Reputation: 9411

Storing large amount of data in Redis / NoSQL or Relational db?

I need to store and access financial market candle stick information.

The amount of candles sticks that I will need to store is beginning to looking staggering (huge). There are 1000s of markets and each one has many trading pairs, and each pair has many time frames, and each time frame is an array of candles like the below. The array below could be for hourly price data or daily price data for example.

I need to make this information available to multiple users at any given time, so need to store it and make it available somehow.

The data looks something like this:

[
    {
        time: 1528761600,
        openPrice: 100,
        closePrice: 20,
        highestPrice: 120,
        lowesetPrice:10 
    },
    {
        time: 1528761610,
        openPrice: 100,
        closePrice: 20,
        highestPrice: 120,
        lowesetPrice:10 
    },
    {
        time: 1528761630,
        openPrice: 100,
        closePrice: 20,
        highestPrice: 120,
        lowesetPrice:10 
    }
]

Consumers of the data will mostly be a complex Javascript based charting app, but other consumers will be node code, and perhaps other backend code.

My current best idea is to put save the candlesticks in Redis, though I have also considered a noSQL database. I'm not super experienced in either, so I'm not 100% sure Redis is the right choice. It seems to be the most performant option though, but perhaps harder to work with, since I am having to learn a lot, and I'm not convinced that the method of saving and retrieval used by Redis is going to make this very easy since, I will need to continually add candles to each array.

I'm currently thinking something like:

Do an initial fetch from the candle stick api and either:

Create a Redis hash with a suitable label and stingify the whole array of candles into the hash, so that it back be parsed by Javascript etc

Drawbacks of this approach:

Every time a new candle is created, I have to parse the json, add any new candles sticks and stringify and save it.

Pros of this approach:

I can use Javascript to manage the array and make sure it's sorted etc

Create a Redis list of time stamps, which allows me to just push new candles onto the list and trust it to be in the right order.
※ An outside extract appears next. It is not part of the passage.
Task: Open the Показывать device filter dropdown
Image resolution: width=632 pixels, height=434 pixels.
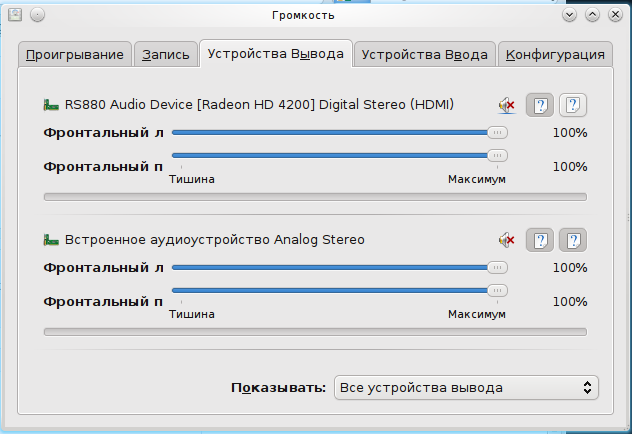Action: 466,388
I can then do a Redis SCAN? to return time stamps between the specific dates and then use the time stamps to pull the data out of a Redis hash. After retriveng all of this, then building a json object similar to above to pass to Javascript.

I have to say that both of these approaches feels way more painfull to me putting the data in a relational database. I imagine that a no-SQL database could also be way easier, but I'm not experienced with them, so I can't say for sure.
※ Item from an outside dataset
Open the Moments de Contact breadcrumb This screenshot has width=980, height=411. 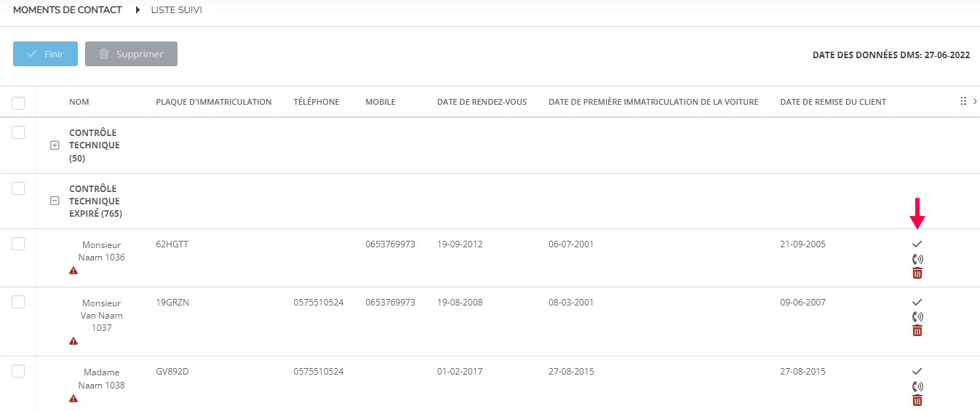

I'm a bit lost and out of my experience here, as you can tell, and would love any advice anyone can give me.

Thanks :)

Upvotes: 4

Answers (2)

Sripathi Krishnan

Reputation: 31538

Your data is very regular - each candlestick has essentially 1 64 bit long for timestamp, and 4 32 bit numbers for the prices. This makes it very amenable to bitfield.

Storing the data

Here is how I would store it -

stock-symbol:daily_prices = bitfield with 30 * 5 records, assuming you are storing data for past 30 days
stock-symbol:hourly_prices = bitfield with 24 * 5 records

This way, your memory is (30*5 + 24*5) * 16 bytes = 4320 bytes per symbol + constant overhead per key.
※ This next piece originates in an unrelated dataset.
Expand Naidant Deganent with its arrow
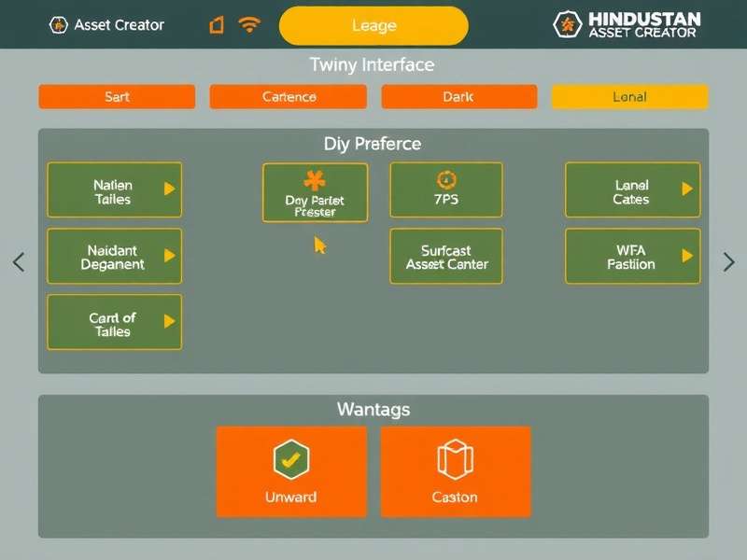pos(169,256)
You don't need to store the timestamp (see below). Also, I have assumed 4 bytes to store the price. You can store it as a whole number by eliminating the decimal.

Writing the data

To insert hourly prices, find the current hour (say 07:00 hours). If you treat the bitfield as an array of 4 byte integers, you will have to skip 7 * 4 = 28 integers. You then insert the prices at position 28, 29, 30, 31 (0 based indexes).

So, to store price for AAPL at 07:00 hours, you would run the command

bitfield AAPL:hourly_prices set i32 28 <open price> i32 29 <close price> i32 30 <highest price> i32 31 <lowest price>

You would do something similar for daily prices as well.

Reading Data

If you are building a charting library, most likely you would want to return data for multiple symbols for a given time range. Let's say you want to pull out daily prices for past 7 days, your logic will be -

For each symbol:
1. Get start and end range within the array
2. Invoke the Get Range command.

If you run this in a pipeline, it will be very fast.

Other tips

Usually, you would to filter by some property of the symbol. For example, "show me graphs of top 10 tech companies for the last 5 days".

A symbol itself is relational data. I would recommend storing that in a relational database. Just get the symbol names as a list from the relational database, and then fetch the stock prices from redis.

Upvotes: 7

erik258

Reputation: 16302

Redis has its limits, like anything, but they're pretty high, and if you're clever about it, you can get amazing performance out of redis. If you outgrow one instance you can start thinking about clustering, which should scale relatively linearly to a level where budget is a bigger concern than performance.

Without having a really great grasp of the data you're describing and its relations, sounds like what you're looking for is a sorted set, perhaps sorted by date. You can ZSCAN a sorted set to move through it sequentially, or you can do lots of other great things against one as well. You might have data that requires a few different things - eg a hash for some data and an entry into an index for the hash itself, or even in a few different indexes. A simple redis list might also do the job for you, since it's inherently ordered by insertion order ( this may or may not work for your cases of course; it may depend on whether your input is inherently temporally ordered).

At the end of the day, redis performance is generally dictated by how "well" the data is stored in redis - in other words, how well the native redis capabilities have been mapped into your problem domain. It's pretty easy to use and to program against. I'd highly recommend you look into it.

Upvotes: 1